Photocatalytic synthesis of hydrogen peroxide (H2O2) offers a sustainable alternative to the traditional anthraquinone process, yet its efficiency is often hampered by the rapid recombination of photogenerated charges and the instability of reactive intermediates. Herein, we report a tetrahedral Zn(II) ion coordinated metal-organic cage (MOC) C3 constructed from a C3-symmetric terpyridine ligand incorporating pyridinium units. In pure water under an O2 atmosphere and without sacrificial agents, C3 exhibits an H2O2 generation rate of 678.15 µmol L-1 h-1. Moreover, the confined cavity of the MOC is proposed to help stabilize crucial intermediates (*OH from water oxidation and *OOH from oxygen reduction), thereby further promoting the catalytic performance.
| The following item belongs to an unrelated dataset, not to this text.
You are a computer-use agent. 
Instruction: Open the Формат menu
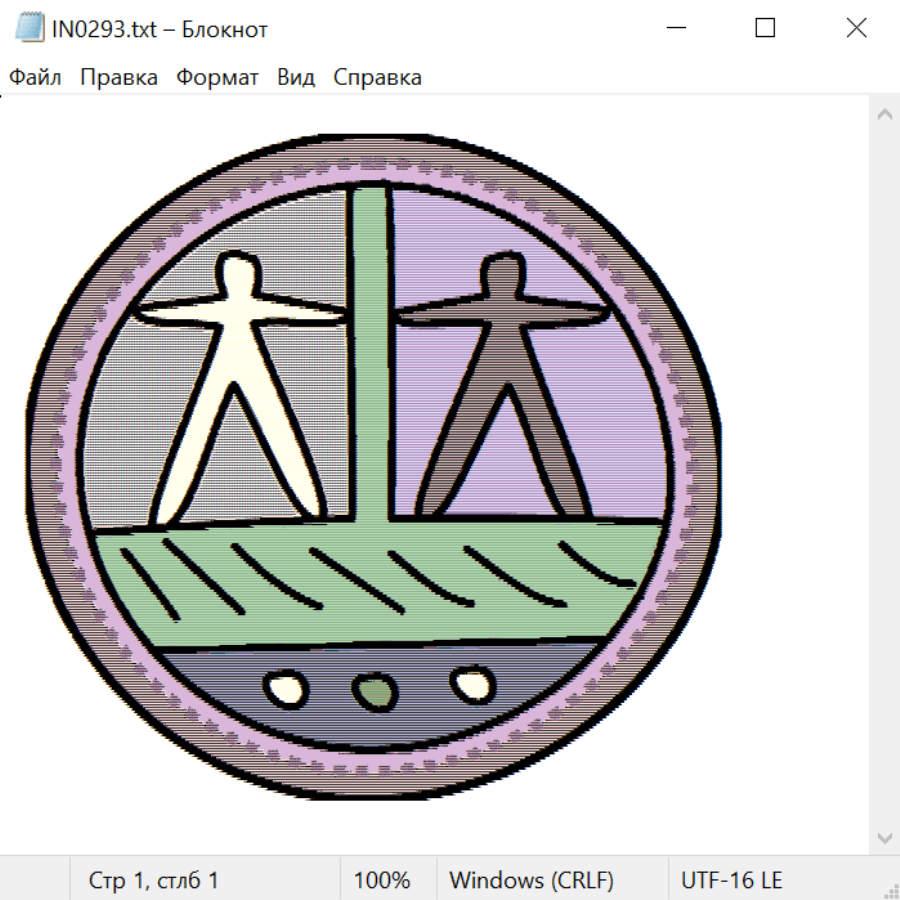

This work illustrates a ligand-engineering strategy for photocatalyst design by employing functionalized ligands to construct MOC that primarily improve charge-separation efficiency and create directional electron-transfer channels within the cage framework, while the confined microenvironment secondarily stabilizes key reactive intermediates, thus offering a route toward advanced photocatalytic H2O2 generation.